Libraries-Openly-Fused · albertandaluz · Oct 30, 2025 · Oct 30, 2025 · Oct 30, 2025 · Oct 30, 2025
diff --git a/.github/workflows/cmake-linux-amd64.yml b/.github/workflows/cmake-linux-amd64.yml
@@ -31,7 +31,7 @@ jobs:
     - name: Configure CMake      
       run: |          
         IFS="," read -r -a cpp_compiler <<< "${{matrix.cpp_compiler}}"   
-        export PATH=/usr/lib/llvm-21/bin/:$PATH  
+        export PATH=/home/cudeiro/cmake-4.1.2-linux-x86_64/bin/:/usr/lib/llvm-21/bin/:$PATH  
         export CUDACXX=/usr/local/cuda-${cpp_compiler[2]}/bin/nvcc
         cmake -G "Ninja" -B ${{steps.strings.outputs.build-output-dir}} -DCMAKE_CXX_COMPILER="${cpp_compiler[0]}" -DCMAKE_CUDA_COMPILER="${cpp_compiler[1]}"  -DCUDAToolkit_ROOT="/usr/local/cuda-${cpp_compiler[2]}" -DCMAKE_BUILD_TYPE="Release" -S ${{github.workspace}}       
 

diff --git a/.github/workflows/cmake-linux-arm64.yml b/.github/workflows/cmake-linux-arm64.yml
@@ -32,7 +32,7 @@ jobs:
     - name: Configure CMake      
       run: |          
         IFS="," read -r -a cpp_compiler <<< "${{matrix.cpp_compiler}}"   
-        export PATH=/usr/lib/llvm-21/bin/:$PATH  
+        export PATH=/home/cudeiro/cmake-4.1.2-linux-aarch64/bin/:/usr/lib/llvm-21/bin/:$PATH  
         export CUDACXX=/usr/local/cuda-${cpp_compiler[2]}/bin/nvcc
         cmake -G "Ninja" -B ${{steps.strings.outputs.build-output-dir}} -DCMAKE_CXX_COMPILER="${cpp_compiler[0]}" -DCMAKE_CUDA_COMPILER="${cpp_compiler[1]}"  -DCUDAToolkit_ROOT="/usr/local/cuda-${cpp_compiler[2]}" -DCUDA_ARCH="87;" -DCMAKE_BUILD_TYPE="Release" -S ${{github.workspace}}       
 

diff --git a/.github/workflows/cmake-windows-amd64.yml b/.github/workflows/cmake-windows-amd64.yml
@@ -16,7 +16,7 @@ jobs:
       matrix:         
       #host compiler, version, cuda compiler, cuda version,
       #disabling ,"llvm,21.1.0,llvm,12.1", not working on windows yet
-        toolset: ["cl,14.16,nvcc,11.8","cl,14.44,nvcc,12.9"]
+        toolset: ["cl,14.44,nvcc,12.9"]
 
 
     steps:

diff --git a/benchmarks/CMakeLists.txt b/benchmarks/CMakeLists.txt
@@ -20,7 +20,7 @@ function (enable_intellisense TARGET_NAME)
         target_compile_definitions(${TARGET_NAME} PRIVATE ENABLE_BENCHMARK)
     endif()
 
-    set_target_properties(${TARGET_NAME} PROPERTIES CXX_STANDARD 17 CXX_STANDARD_REQUIRED YES CXX_EXTENSIONS NO)
+    set_target_properties(${TARGET_NAME} PROPERTIES CXX_STANDARD 20 CXX_STANDARD_REQUIRED YES CXX_EXTENSIONS NO)
 
     target_include_directories(${TARGET_NAME} PRIVATE "${CMAKE_SOURCE_DIR}")
     add_optimization_flags(${TARGET_NAME})

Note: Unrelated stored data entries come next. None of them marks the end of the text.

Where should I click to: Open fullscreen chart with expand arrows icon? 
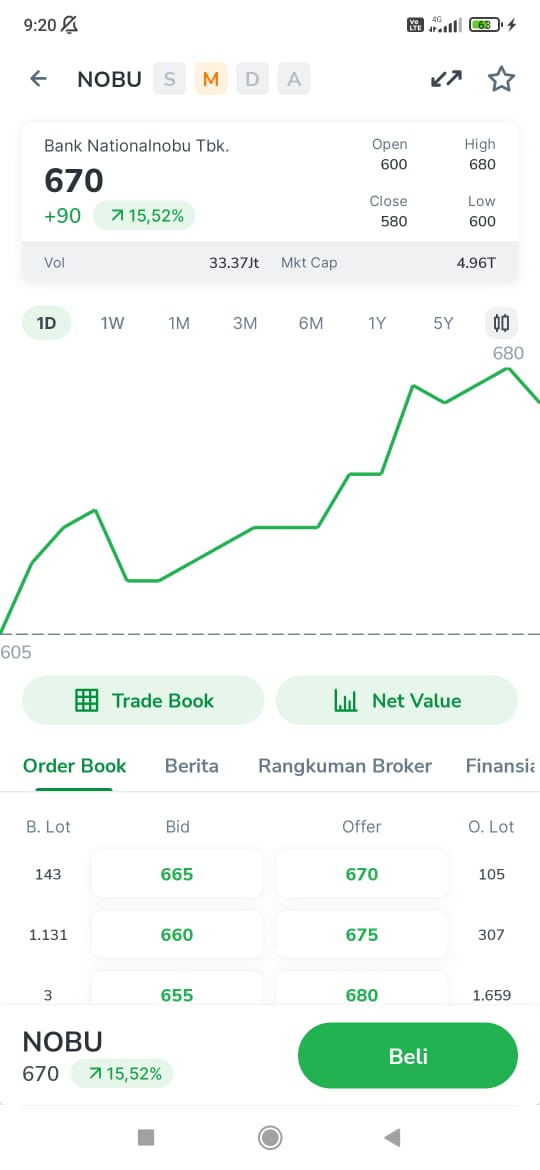coord(447,78)
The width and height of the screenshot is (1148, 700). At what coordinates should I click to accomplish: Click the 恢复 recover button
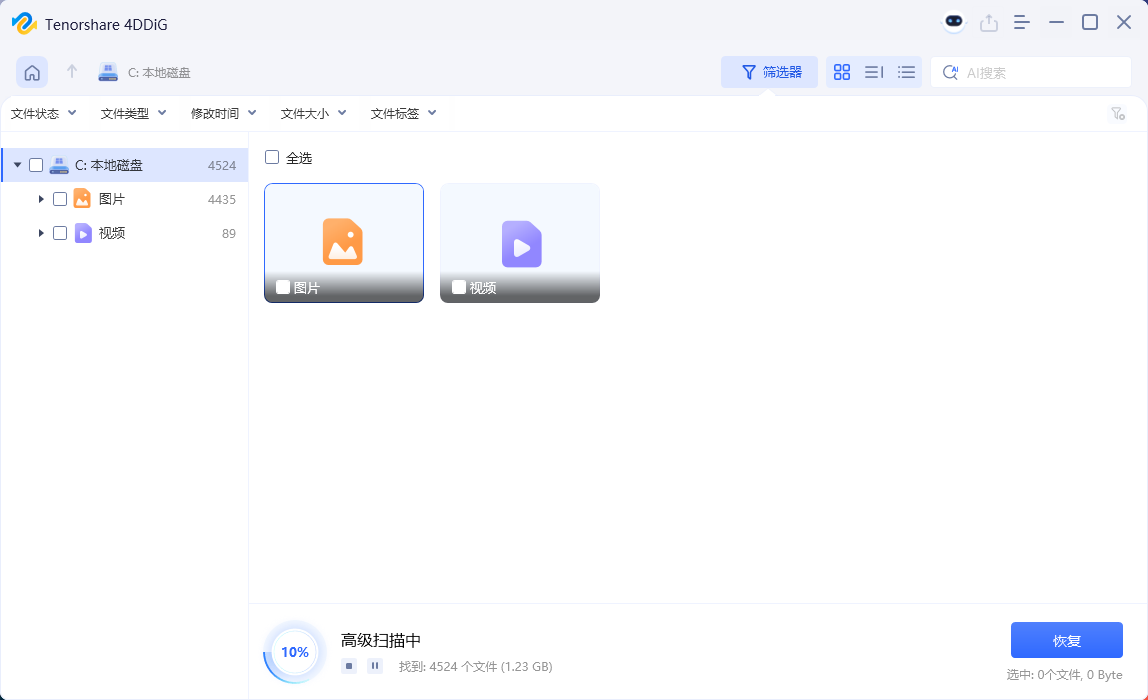(1066, 639)
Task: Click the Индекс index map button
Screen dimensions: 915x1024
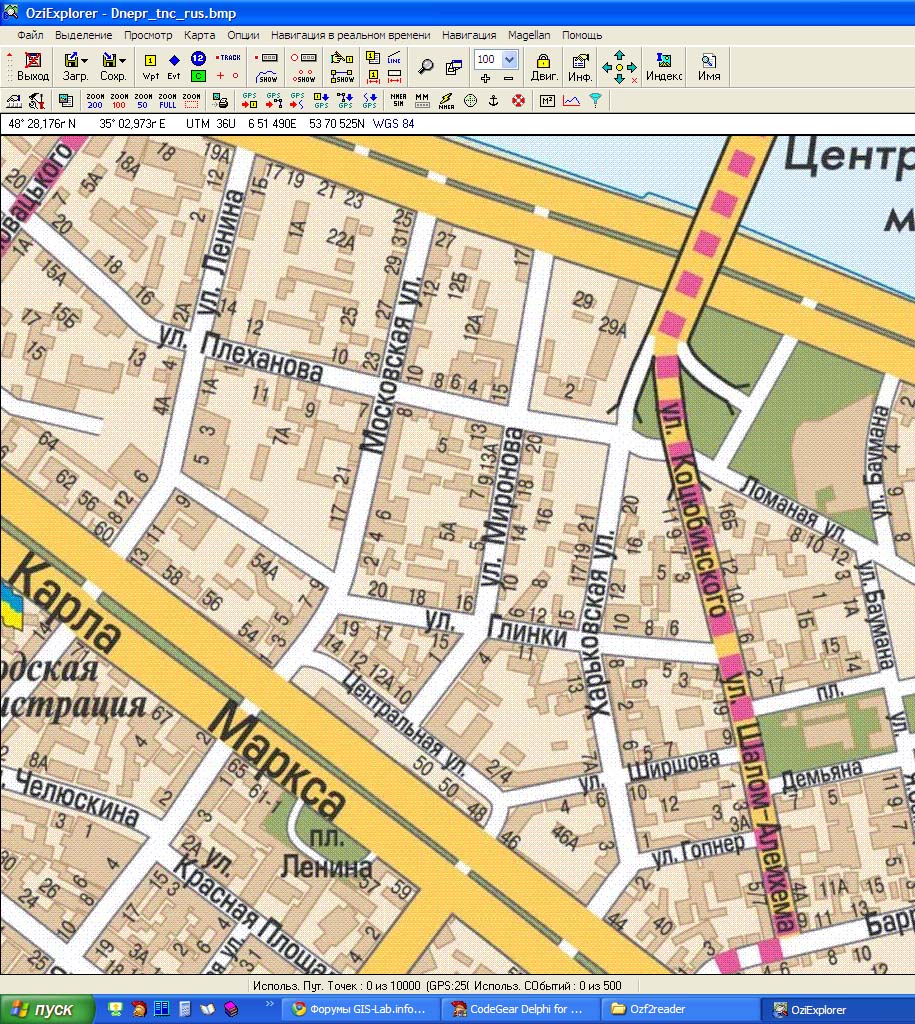Action: tap(664, 67)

diff --git a/cmake/discover_tests.cmake b/cmake/discover_tests.cmake
@@ -32,7 +32,7 @@ function (discover_tests DIR)
             add_nvtx_support_to_target(${cuda_target})
         endif()
 
-        set_target_properties(${cuda_target} PROPERTIES CXX_STANDARD 17 CXX_STANDARD_REQUIRED YES CXX_EXTENSIONS NO)            
+        set_target_properties(${cuda_target} PROPERTIES CXX_STANDARD 20 CXX_STANDARD_REQUIRED YES CXX_EXTENSIONS NO)            
         target_include_directories(${cuda_target} PRIVATE "${CMAKE_SOURCE_DIR}/")      
         target_include_directories(${cuda_target} PRIVATE "${CMAKE_SOURCE_DIR}/include")          
         #target_link_libraries(${cuda_target} PRIVATE ${PROJECT_NAME})        

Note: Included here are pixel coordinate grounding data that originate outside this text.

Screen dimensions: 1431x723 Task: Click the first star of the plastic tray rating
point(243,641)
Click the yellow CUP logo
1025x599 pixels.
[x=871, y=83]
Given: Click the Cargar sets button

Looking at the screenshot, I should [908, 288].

diff --git a/cmake/libs/cuda/target_generation.cmake b/cmake/libs/cuda/target_generation.cmake
@@ -4,7 +4,7 @@ function(set_default_cuda_target_properties TARGET_NAME)
     endif()
     target_compile_options(${TARGET_NAME} PRIVATE $<$<COMPILE_LANGUAGE:CUDA>:${COMPILER_CUDA_FLAGS}>)
 
-    set_target_properties(${TARGET_NAME} PROPERTIES CUDA_STANDARD_REQUIRED ON CUDA_STANDARD 17 CUDA_RUNTIME_LIBRARY
+    set_target_properties(${TARGET_NAME} PROPERTIES CUDA_STANDARD_REQUIRED ON CUDA_STANDARD 20 CUDA_RUNTIME_LIBRARY
                                                                                                Shared)
     set_target_cuda_arch_flags(${TARGET_NAME})
 
@@ -16,13 +16,11 @@ function(set_default_cuda_target_properties TARGET_NAME)
     #see https://forums.developer.nvidia.com/t/the-cost-of-relocatable-device-code-rdc-true/47665
     target_compile_options(${TARGET_NAME} PRIVATE $<$<COMPILE_LANGUAGE:CUDA>:-rdc=false>)
 
-    #cuda 12 can compile in parallel, so let's use this 
-    if (${CUDA_VERSION_MAJOR} GREATER_EQUAL 12)
         #split compile does not work with gpu debug code
-        if(NOT ${ENABLE_DEBUG})
-            target_compile_options(${TARGET_NAME} PRIVATE $<$<COMPILE_LANGUAGE:CUDA>:-split-compile=0>)
-        endif()
+    if(NOT ${ENABLE_DEBUG})
+        target_compile_options(${TARGET_NAME} PRIVATE $<$<COMPILE_LANGUAGE:CUDA>:-split-compile=0>)
     endif()
+
 
     if (NOT(${TEMPLATE_DEPTH} STREQUAL  "default"))
     #bugfix for windows compilation of tests with more than 200 recursions

diff --git a/cmake/libs/fkl.cmake b/cmake/libs/fkl.cmake
@@ -1,6 +1,6 @@
 set(FKL_VERSION_MAJOR 0)
-set(FKL_VERSION_MINOR 1)
-set(FKL_VERSION_RELEASE 6)
+set(FKL_VERSION_MINOR 2)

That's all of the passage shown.